Which indicators should you track to decide on a modular monolith instead of microservices?

To compare these approaches, monitor the functional coupling rate, the number of services deployed simultaneously, the frequency and duration of maintenance windows, and the mean time to restore (MTTR) after an incident. Also analyze team velocity and the complexity of CI/CD pipelines. If your metrics show frequent bottlenecks or significant performance variability, a modular monolith might offer greater stability before transitioning to a distributed architecture.

How do you structure a modular monolith aligned with business domains?

First, identify your bounded contexts using business domain mapping (Domain-Driven Design) to create modules with clear responsibilities. Each module should have its own namespace and well-documented internal API contracts. Maintain a single deployment base to simplify CI/CD and limit circular dependencies. This partitioning enables gradual evolution: you can extract a module into a microservice when its independence becomes critical.

What are the common pitfalls when migrating to microservices without DDD?

Without a Domain-Driven Design approach, teams often fall into purely technical partitioning, creating services that share databases or fixed API contracts. Deployment pipelines become more complex and incidents propagate from one service to another. The lack of clear business boundaries increases technical debt and leads to more arbitration meetings. The result: no increased autonomy or resilience, and a more expensive architecture to maintain.

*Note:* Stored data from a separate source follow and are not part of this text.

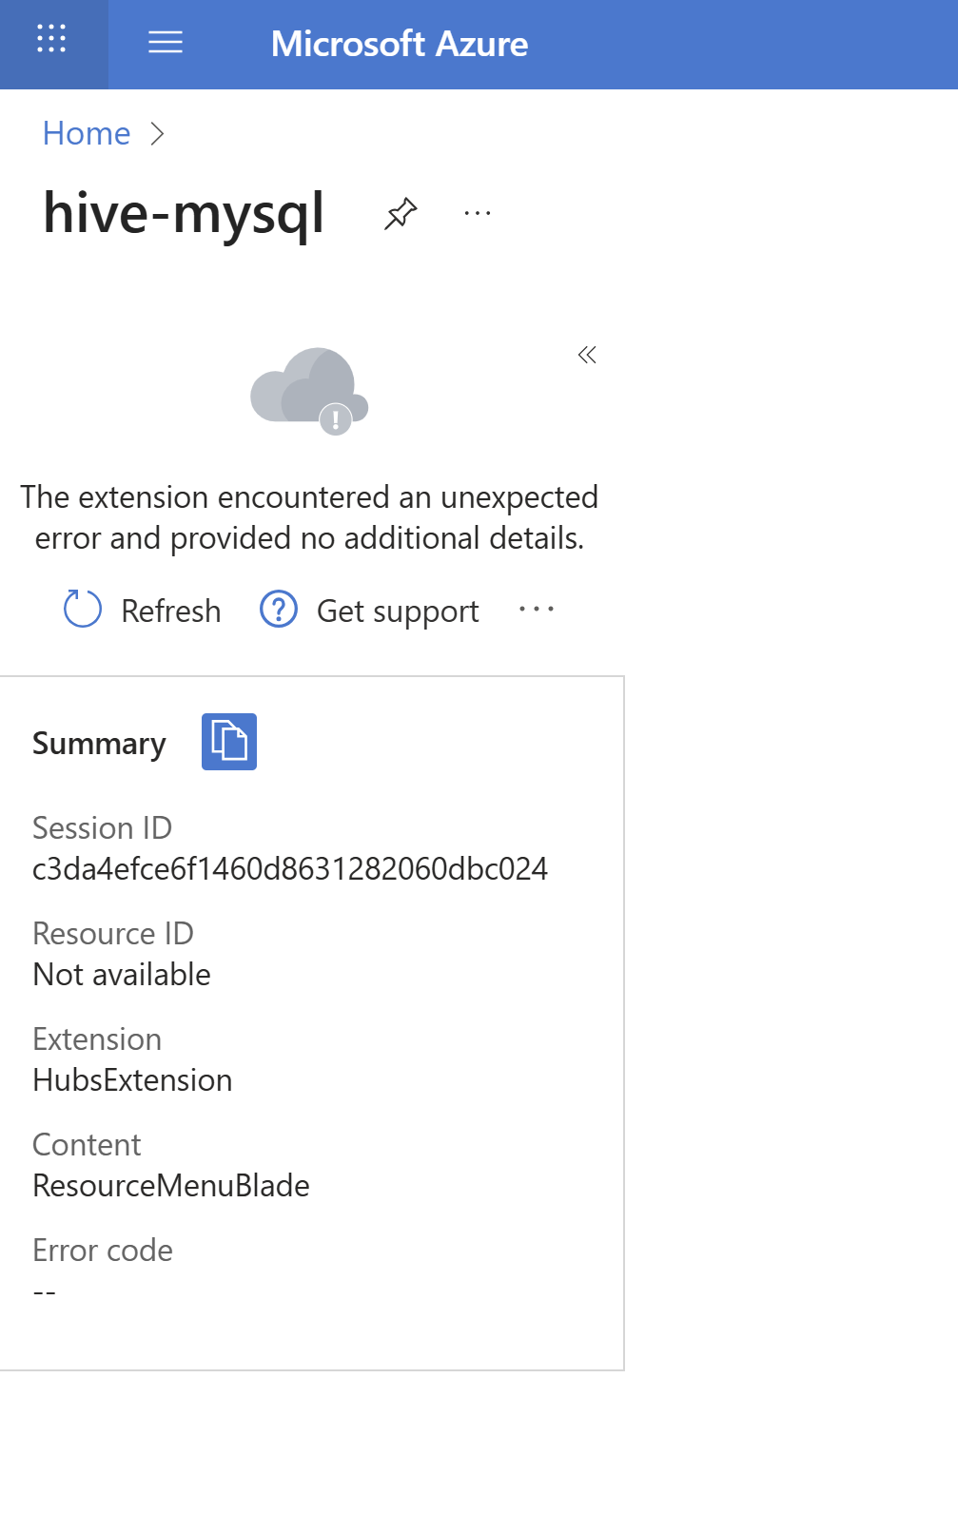The image size is (958, 1533).
Task: Click the Get support question-mark icon
Action: 279,610
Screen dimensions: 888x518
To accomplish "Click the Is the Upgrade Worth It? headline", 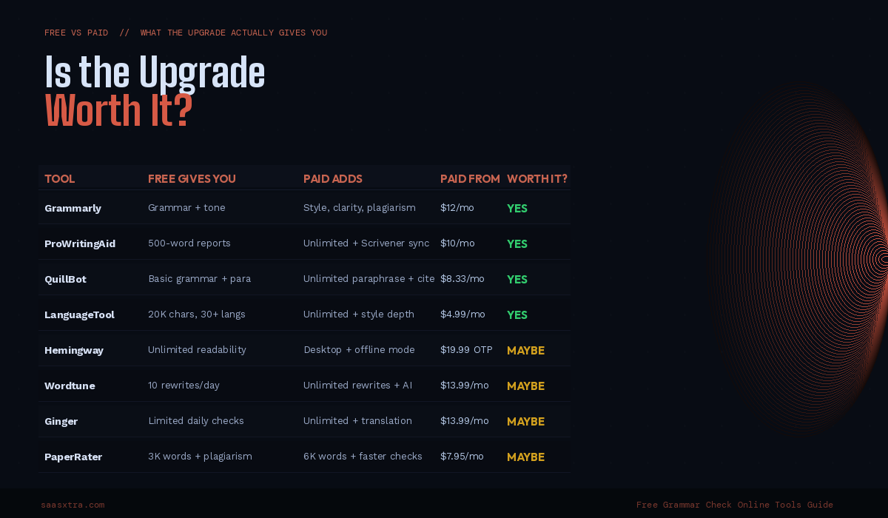I will point(155,92).
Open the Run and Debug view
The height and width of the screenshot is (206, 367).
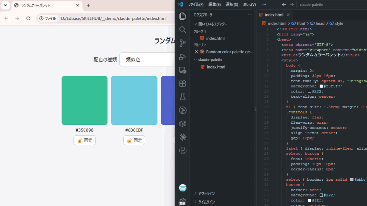click(183, 57)
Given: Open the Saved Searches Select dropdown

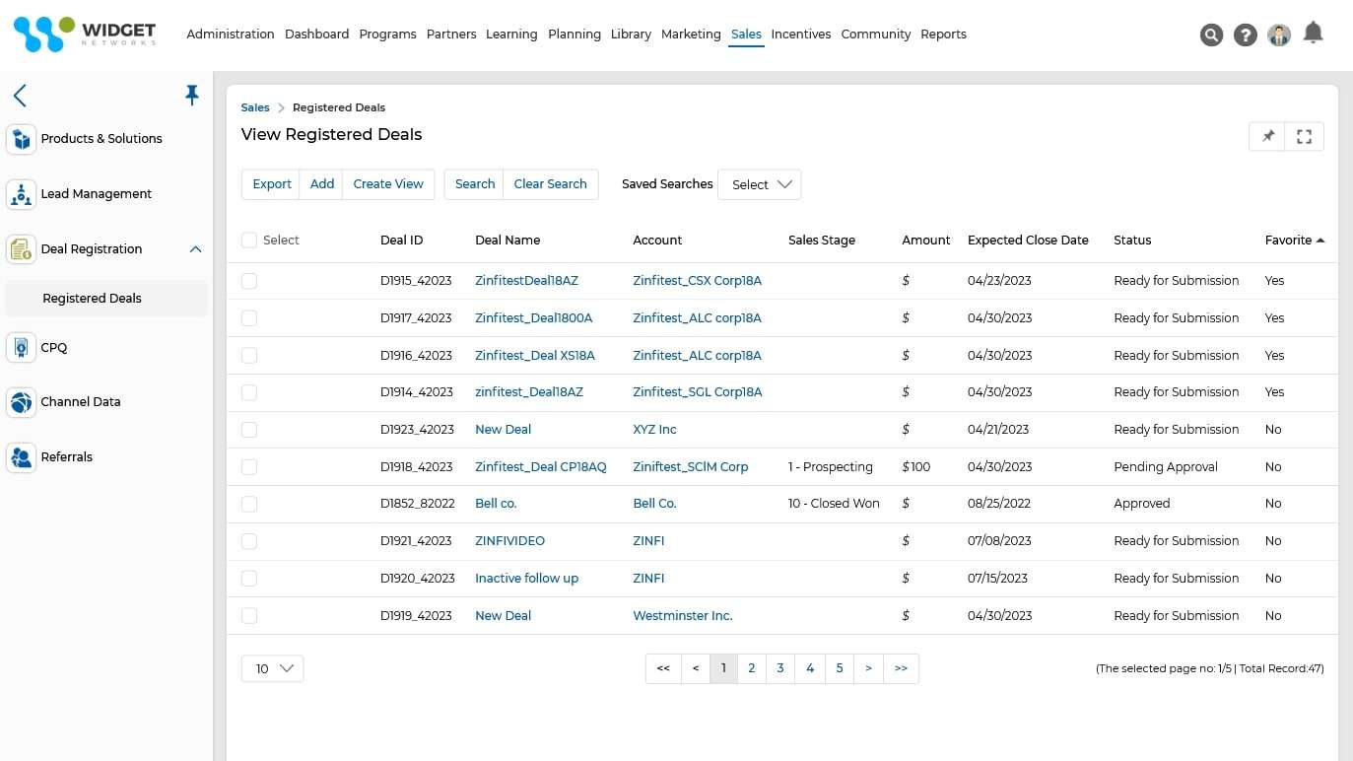Looking at the screenshot, I should pyautogui.click(x=760, y=184).
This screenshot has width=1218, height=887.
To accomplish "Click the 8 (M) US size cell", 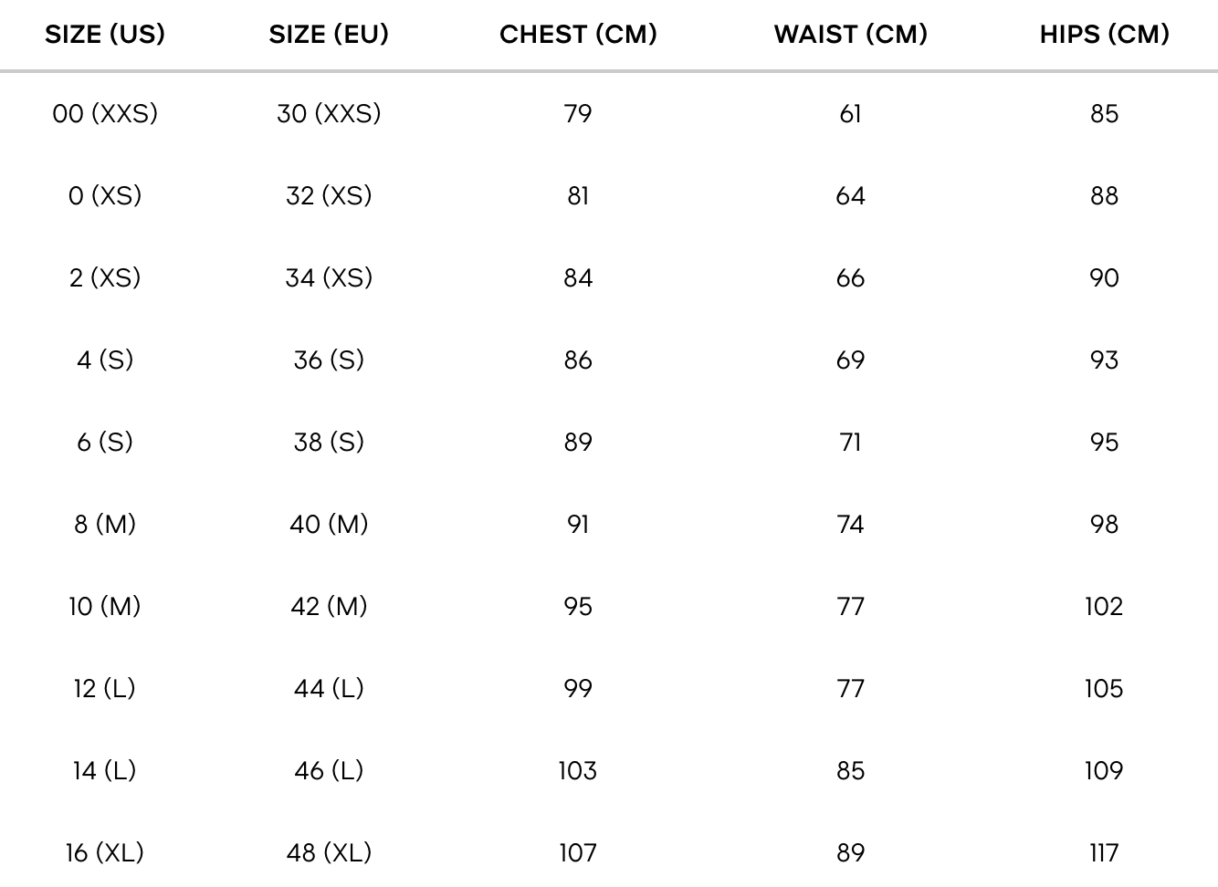I will point(105,525).
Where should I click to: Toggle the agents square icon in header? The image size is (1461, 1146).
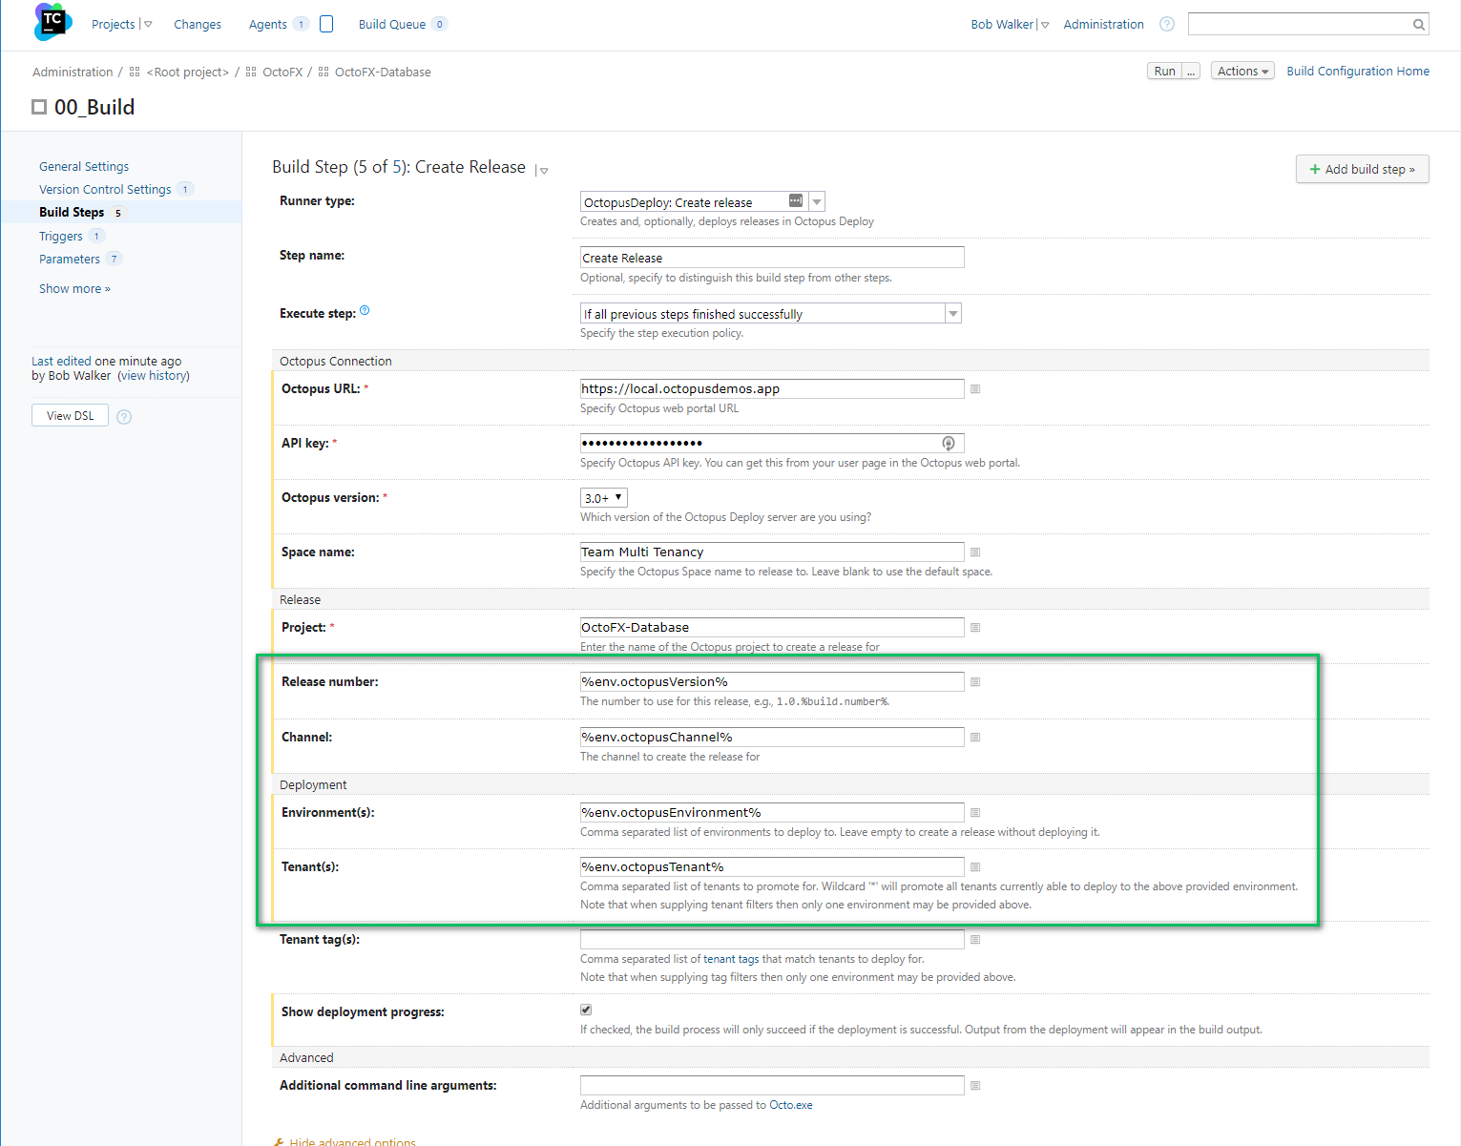326,25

How do you assess the maturity needed before extracting a module as an independent service?

Measure your module’s load and variability (traffic, CPU/RAM, latency) as well as the frequency of its changes. Ensure that metrics indicate a need for scaling or isolated performance constraints. Test resilience and autonomy through simulated deployments. Also gather team feedback on operational complexity. A modular monolith provides a safe testing ground before committing to the transition.

What are the key steps to set up data governance in a modular monolith?

Start by segmenting the database into schemas or namespaces dedicated to each module, then standardize naming and versioning conventions. Establish cross-team code reviews to validate migrations and schema changes. Clearly document each module’s responsibilities and its data access contracts. Finally, automate integrity and migration tests to ensure consistency with every deployment.

How do you measure the impact on productivity and resilience when moving to a distributed architecture?

Track deployment frequency and duration, CI/CD pipeline success rates, and MTTR after incidents. Also assess business team satisfaction (time to market for new features) and the stability perceived by end users (number of incidents, downtime). Compare these metrics before and after migration to validate gains or adjust your strategy.

How do you compare the maintenance costs of a modular monolith with a microservices architecture?

The operational cost of a modular monolith includes a single CI/CD pipeline, a segmented database, and centralized governance, which reduces operational overhead. A microservices architecture requires orchestrators, multiple pipelines, distributed monitoring, and often a dedicated SRE team. Evaluate staffing, infrastructure, and management complexity to estimate the relative maintenance costs for each approach.